*** DATA SHOWN Section Begins ***

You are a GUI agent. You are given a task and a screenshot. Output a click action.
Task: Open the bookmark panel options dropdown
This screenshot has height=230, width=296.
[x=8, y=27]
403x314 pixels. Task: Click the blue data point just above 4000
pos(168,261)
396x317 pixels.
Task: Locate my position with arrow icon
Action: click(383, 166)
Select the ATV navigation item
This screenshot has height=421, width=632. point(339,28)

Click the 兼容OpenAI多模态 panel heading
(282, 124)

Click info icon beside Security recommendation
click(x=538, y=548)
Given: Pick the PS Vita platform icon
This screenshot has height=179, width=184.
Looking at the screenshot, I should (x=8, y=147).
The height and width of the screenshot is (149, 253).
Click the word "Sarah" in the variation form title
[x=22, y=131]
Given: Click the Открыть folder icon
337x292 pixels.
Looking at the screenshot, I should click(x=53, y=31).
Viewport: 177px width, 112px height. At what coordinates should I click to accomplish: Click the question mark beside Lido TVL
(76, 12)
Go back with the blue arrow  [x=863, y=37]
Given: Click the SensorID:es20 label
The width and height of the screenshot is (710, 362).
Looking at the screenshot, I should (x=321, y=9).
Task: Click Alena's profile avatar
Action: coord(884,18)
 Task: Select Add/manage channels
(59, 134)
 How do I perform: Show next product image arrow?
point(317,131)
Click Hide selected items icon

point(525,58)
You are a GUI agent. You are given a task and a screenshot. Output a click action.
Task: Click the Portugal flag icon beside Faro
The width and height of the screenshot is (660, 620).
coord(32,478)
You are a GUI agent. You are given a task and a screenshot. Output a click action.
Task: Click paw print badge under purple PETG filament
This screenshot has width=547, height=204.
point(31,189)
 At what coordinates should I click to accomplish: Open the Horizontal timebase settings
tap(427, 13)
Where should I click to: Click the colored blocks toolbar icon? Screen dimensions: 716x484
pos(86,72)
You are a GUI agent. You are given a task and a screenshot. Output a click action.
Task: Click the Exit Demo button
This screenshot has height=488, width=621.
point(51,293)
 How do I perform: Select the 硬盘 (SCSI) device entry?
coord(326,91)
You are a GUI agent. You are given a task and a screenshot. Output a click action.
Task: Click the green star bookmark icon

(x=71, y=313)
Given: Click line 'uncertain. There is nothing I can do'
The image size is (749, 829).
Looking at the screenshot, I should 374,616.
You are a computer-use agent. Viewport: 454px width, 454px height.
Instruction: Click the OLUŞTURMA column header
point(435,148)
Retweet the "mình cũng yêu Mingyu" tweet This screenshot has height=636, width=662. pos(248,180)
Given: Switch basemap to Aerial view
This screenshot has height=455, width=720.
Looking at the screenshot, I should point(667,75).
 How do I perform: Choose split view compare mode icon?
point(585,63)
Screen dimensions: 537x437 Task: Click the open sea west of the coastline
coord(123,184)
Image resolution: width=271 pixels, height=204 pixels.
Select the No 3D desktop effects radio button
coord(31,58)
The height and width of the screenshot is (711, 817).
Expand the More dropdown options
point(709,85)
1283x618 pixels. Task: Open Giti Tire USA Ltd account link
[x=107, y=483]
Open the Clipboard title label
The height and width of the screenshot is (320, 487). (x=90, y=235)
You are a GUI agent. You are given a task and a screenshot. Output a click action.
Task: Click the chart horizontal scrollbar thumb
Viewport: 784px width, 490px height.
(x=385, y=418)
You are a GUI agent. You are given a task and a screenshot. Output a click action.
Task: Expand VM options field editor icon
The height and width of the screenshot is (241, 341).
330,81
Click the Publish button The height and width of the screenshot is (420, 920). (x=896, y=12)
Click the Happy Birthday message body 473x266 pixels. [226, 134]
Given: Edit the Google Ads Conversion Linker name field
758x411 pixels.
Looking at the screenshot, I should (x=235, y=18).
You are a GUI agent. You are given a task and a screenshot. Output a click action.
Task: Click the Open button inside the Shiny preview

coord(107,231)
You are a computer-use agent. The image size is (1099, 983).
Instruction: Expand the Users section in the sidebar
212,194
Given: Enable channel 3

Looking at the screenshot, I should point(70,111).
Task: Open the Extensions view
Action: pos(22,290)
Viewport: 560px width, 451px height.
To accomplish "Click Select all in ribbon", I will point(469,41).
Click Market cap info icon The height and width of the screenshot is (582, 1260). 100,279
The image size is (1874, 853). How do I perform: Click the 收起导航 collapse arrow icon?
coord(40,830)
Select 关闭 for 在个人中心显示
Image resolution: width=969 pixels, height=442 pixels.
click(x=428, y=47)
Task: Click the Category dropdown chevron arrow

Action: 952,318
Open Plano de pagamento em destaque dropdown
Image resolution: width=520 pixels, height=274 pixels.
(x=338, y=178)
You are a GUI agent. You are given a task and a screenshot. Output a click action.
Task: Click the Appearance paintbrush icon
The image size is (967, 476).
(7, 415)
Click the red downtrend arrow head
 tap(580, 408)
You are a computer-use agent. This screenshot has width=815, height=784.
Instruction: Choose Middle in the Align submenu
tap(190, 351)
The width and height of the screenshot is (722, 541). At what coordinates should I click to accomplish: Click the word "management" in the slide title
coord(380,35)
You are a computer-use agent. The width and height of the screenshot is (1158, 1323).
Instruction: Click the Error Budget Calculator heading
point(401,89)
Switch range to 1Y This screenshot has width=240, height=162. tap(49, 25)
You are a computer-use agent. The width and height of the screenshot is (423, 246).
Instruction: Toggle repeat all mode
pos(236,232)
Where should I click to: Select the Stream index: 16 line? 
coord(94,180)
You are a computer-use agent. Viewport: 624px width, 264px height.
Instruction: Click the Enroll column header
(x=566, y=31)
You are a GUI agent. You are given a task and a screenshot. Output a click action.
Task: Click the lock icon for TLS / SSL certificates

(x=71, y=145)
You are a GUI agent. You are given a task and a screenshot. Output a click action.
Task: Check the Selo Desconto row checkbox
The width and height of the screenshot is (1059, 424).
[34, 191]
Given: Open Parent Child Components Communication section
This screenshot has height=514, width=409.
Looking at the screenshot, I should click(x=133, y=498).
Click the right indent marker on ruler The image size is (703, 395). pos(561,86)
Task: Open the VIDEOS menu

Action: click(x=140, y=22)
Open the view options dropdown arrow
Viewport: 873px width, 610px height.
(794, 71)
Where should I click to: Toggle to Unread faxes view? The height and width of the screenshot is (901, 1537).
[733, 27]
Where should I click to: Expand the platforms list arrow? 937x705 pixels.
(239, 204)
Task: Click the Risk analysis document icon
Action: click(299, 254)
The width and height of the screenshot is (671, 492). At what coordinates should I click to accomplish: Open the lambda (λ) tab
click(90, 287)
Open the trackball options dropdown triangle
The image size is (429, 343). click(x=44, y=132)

*** DATA SHOWN Section Ends ***

__EXERCISE__
Beginning at the opening line of the data, transcribe each line exactly until you reach the line with "Given: Click the SensorID:es20 label", which you also include, and go no further.

__OUTPUT FOR THIS TASK__
You are a GUI agent. You are given a task and a screenshot. Output a click action.
Task: Open the bookmark panel options dropdown
This screenshot has height=230, width=296.
[x=8, y=27]
403x314 pixels. Task: Click the blue data point just above 4000
pos(168,261)
396x317 pixels.
Task: Locate my position with arrow icon
Action: click(383, 166)
Select the ATV navigation item
This screenshot has height=421, width=632. point(339,28)

Click the 兼容OpenAI多模态 panel heading
(282, 124)

Click info icon beside Security recommendation
click(x=538, y=548)
Given: Pick the PS Vita platform icon
This screenshot has height=179, width=184.
Looking at the screenshot, I should (x=8, y=147).
The height and width of the screenshot is (149, 253).
Click the word "Sarah" in the variation form title
[x=22, y=131]
Given: Click the Открыть folder icon
337x292 pixels.
Looking at the screenshot, I should click(x=53, y=31).
Viewport: 177px width, 112px height. At what coordinates should I click to accomplish: Click the question mark beside Lido TVL
(76, 12)
Go back with the blue arrow  [x=863, y=37]
Given: Click the SensorID:es20 label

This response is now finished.